The song of Isaiah ended, the prophet dropped figurative language for the hard, plain facts of Israel’s sin. Six times over does he utter a “Woe” upon them in verses 8-25, and again we notice that it was their moral evils that stirred the Divine wrath. The first woe is flung at the men of grasping covetousness, who aimed at monopolizing houses and lands for themselves. Judgment in the form of desolation for both houses and lands would fall upon them.
The second woe is against the drunkard and pleasure seeker. The judgment awaiting them is described down to verse 17. We may observe that similar catastrophe ever follows a people given over to pleasure and debauchery. The great Roman Empire did it in her later years, and then crashed. If Britain and other nations of today do it— what then?
The third woe (verse 18) is uttered against those who sin openly, violently, in defiance of God. The fourth is against men of a subtler type, who overturn all the foundations of right and wrong. Accepting their ideas and teachings the multitude become confused and perverted, condemning what is good and applauding what is evil; truly a terrible state of things.
This leads, no doubt, to what is denounced in the fifth woe. The men who do thus pervert the mental outlook of their fellows, pose as being the wise and prudent leaders of others. At least they consider themselves to be such. And the effect of their teachings new and progressive, as they would call them upon those who imbibe them, leads to the denunciation of the sixth woe. They go back to their drink and debauchery, and pervert everything that is right in their dealings with others. If they accept the teaching indicated in verse 20, that is what they will do.

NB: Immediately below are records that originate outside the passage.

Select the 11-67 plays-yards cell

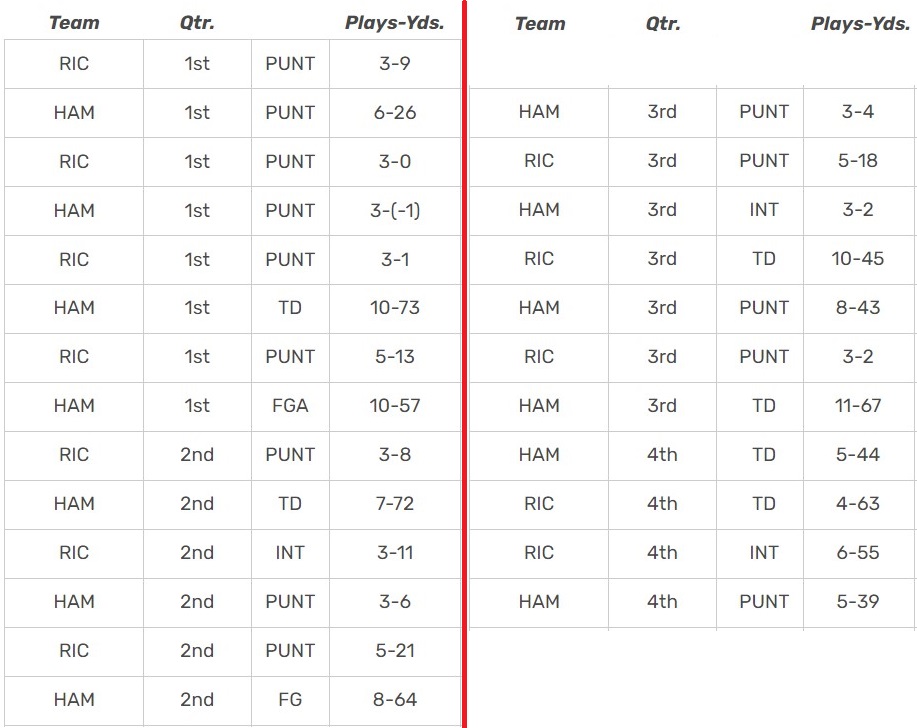858,406
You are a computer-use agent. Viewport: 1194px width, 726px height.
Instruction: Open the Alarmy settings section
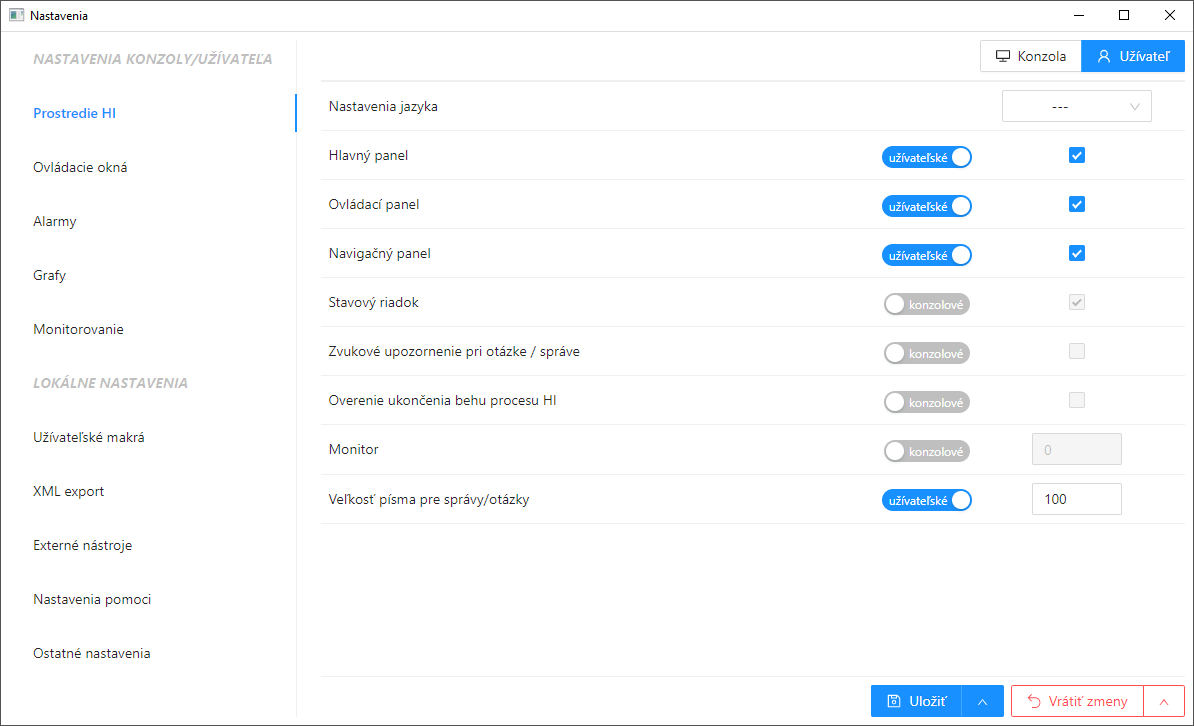click(x=55, y=222)
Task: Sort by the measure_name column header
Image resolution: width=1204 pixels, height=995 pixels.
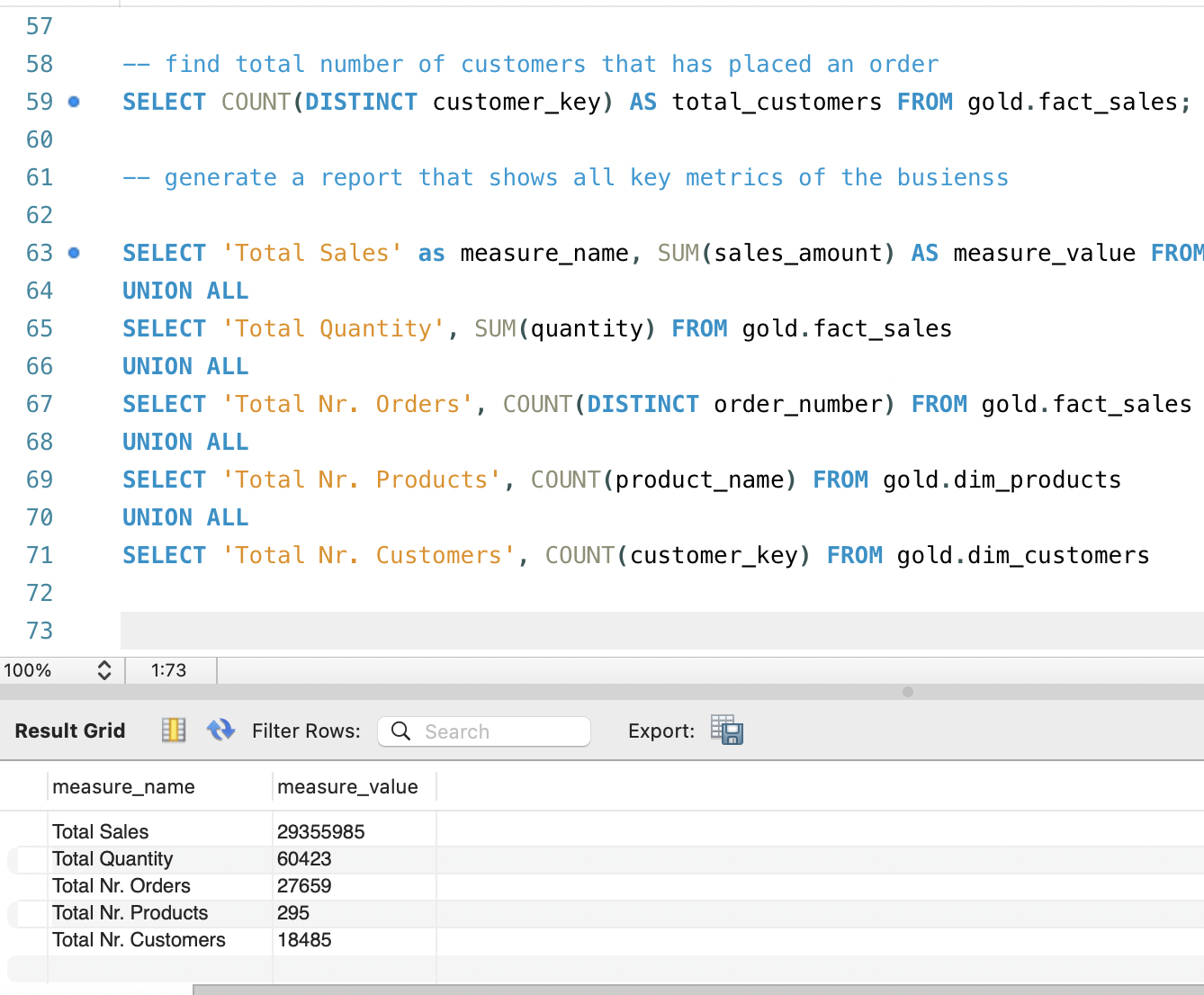Action: coord(123,786)
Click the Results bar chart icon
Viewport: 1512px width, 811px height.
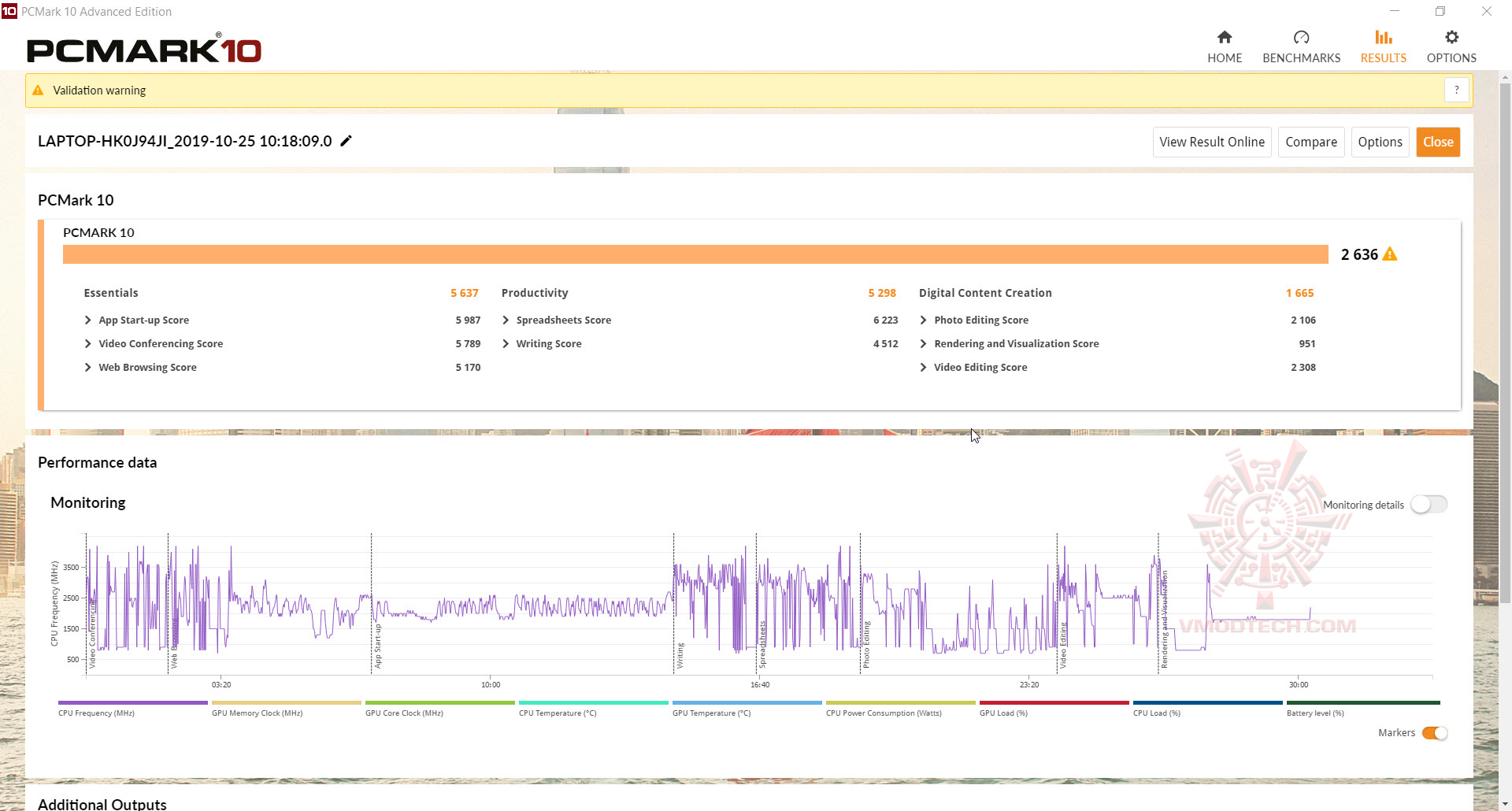[x=1383, y=37]
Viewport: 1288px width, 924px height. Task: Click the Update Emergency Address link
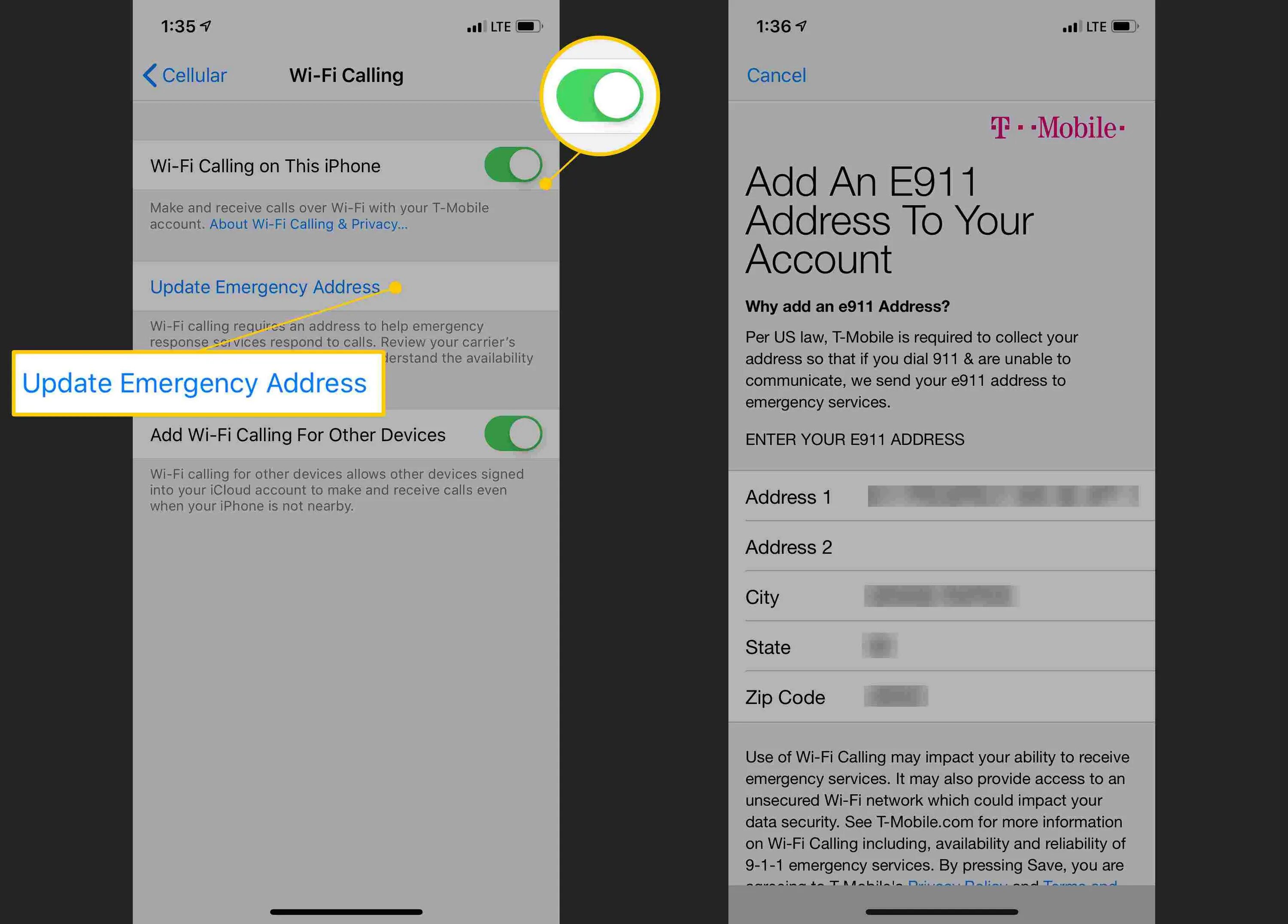tap(264, 287)
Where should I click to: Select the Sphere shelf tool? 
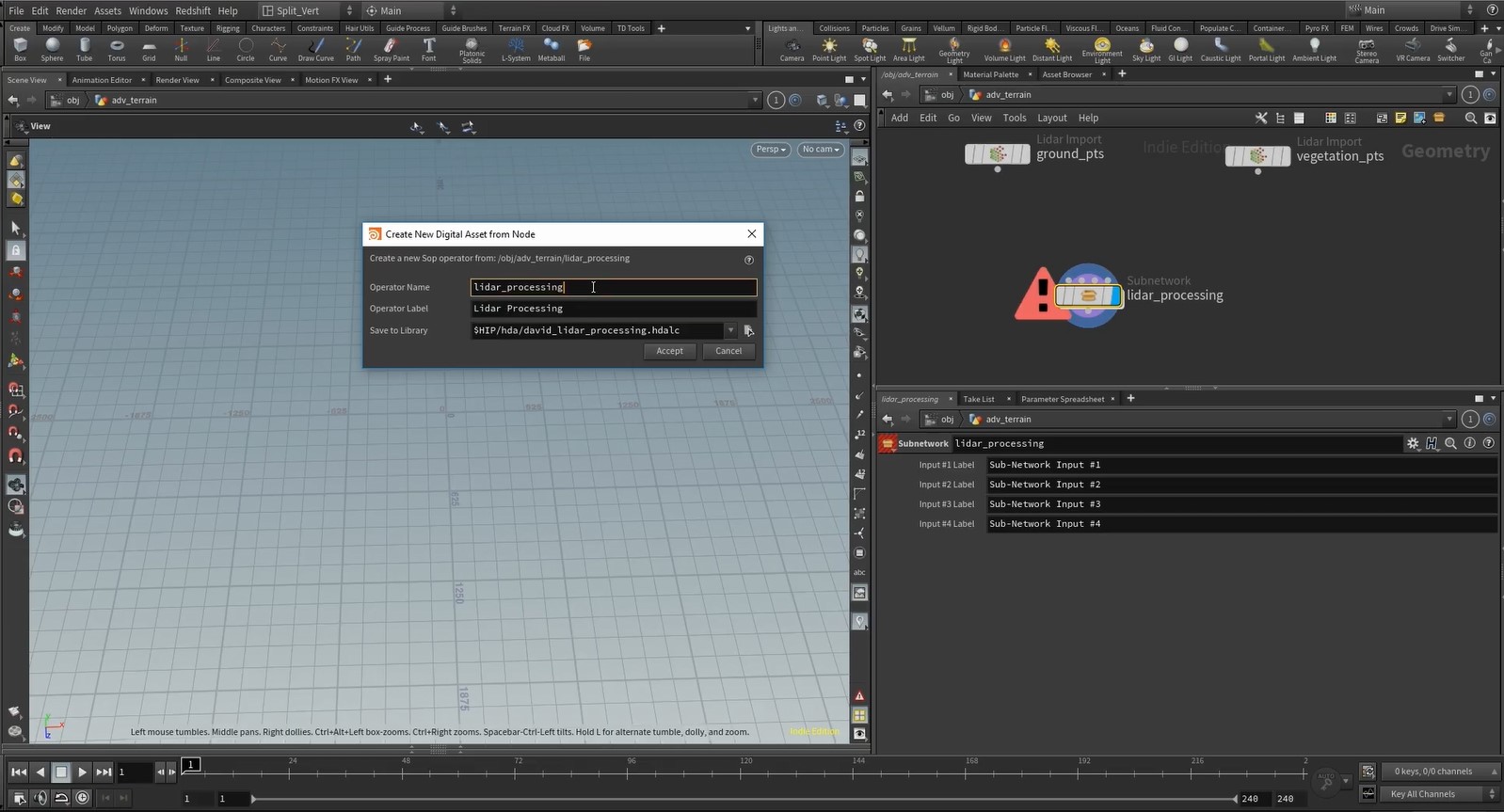click(52, 48)
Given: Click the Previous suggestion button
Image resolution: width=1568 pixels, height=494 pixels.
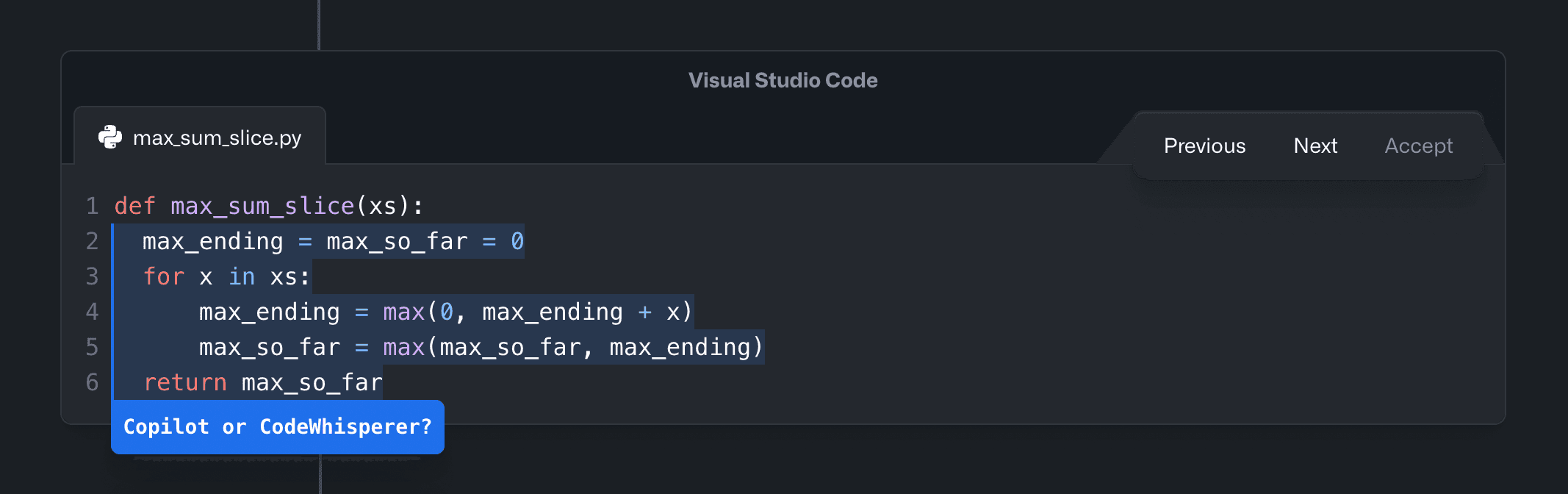Looking at the screenshot, I should (x=1204, y=146).
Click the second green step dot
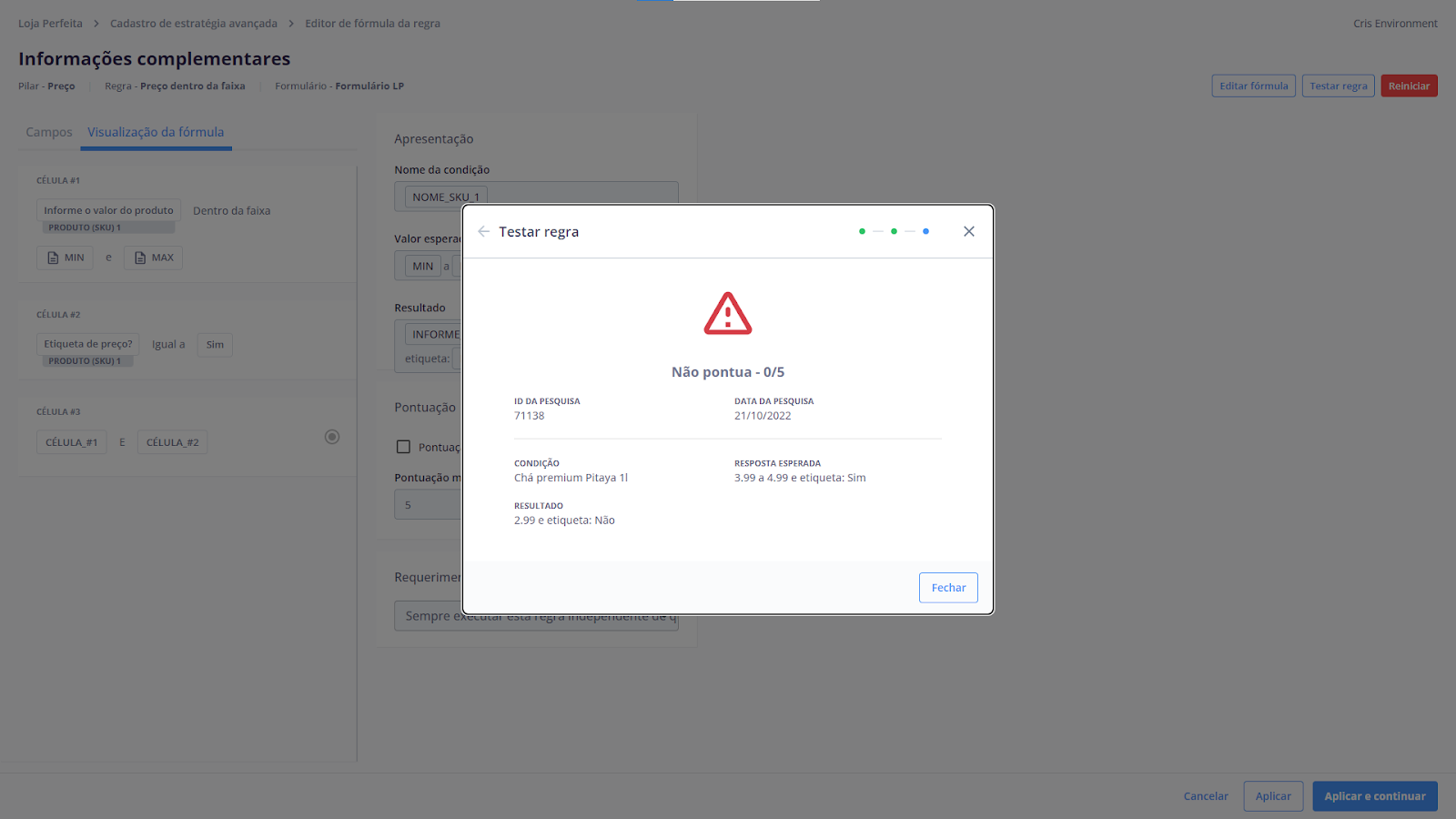The height and width of the screenshot is (819, 1456). point(894,231)
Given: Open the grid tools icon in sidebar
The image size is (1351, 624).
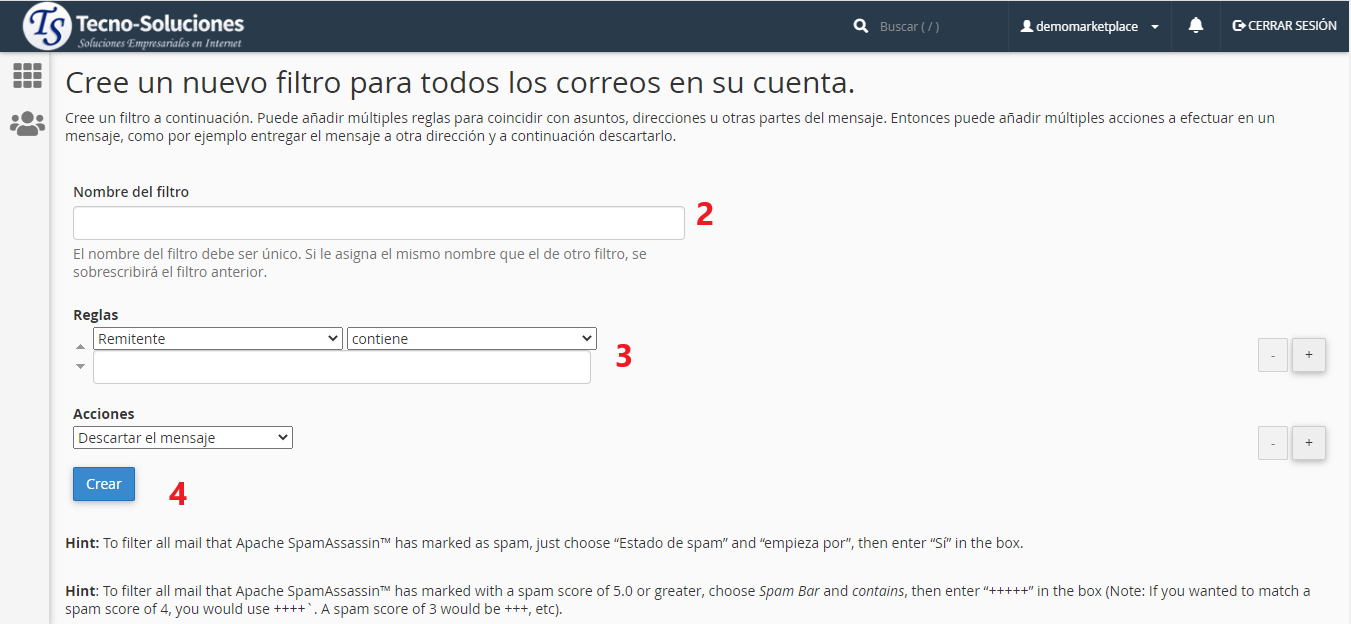Looking at the screenshot, I should click(27, 76).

After the second woe no details of what would be involved are given till we reach verse 24. Then the pent-up wrath, merited by the last four woes, is made plain. And in verses 26-30 there is revealed how all six woes would bring upon them chastisement from without. The nations that soon would descend upon them like a roaring lion, and were doubtless headed up in the mighty Assyrian of those days, whom the Lord called “The rod of Mine anger” (chapter 10:5).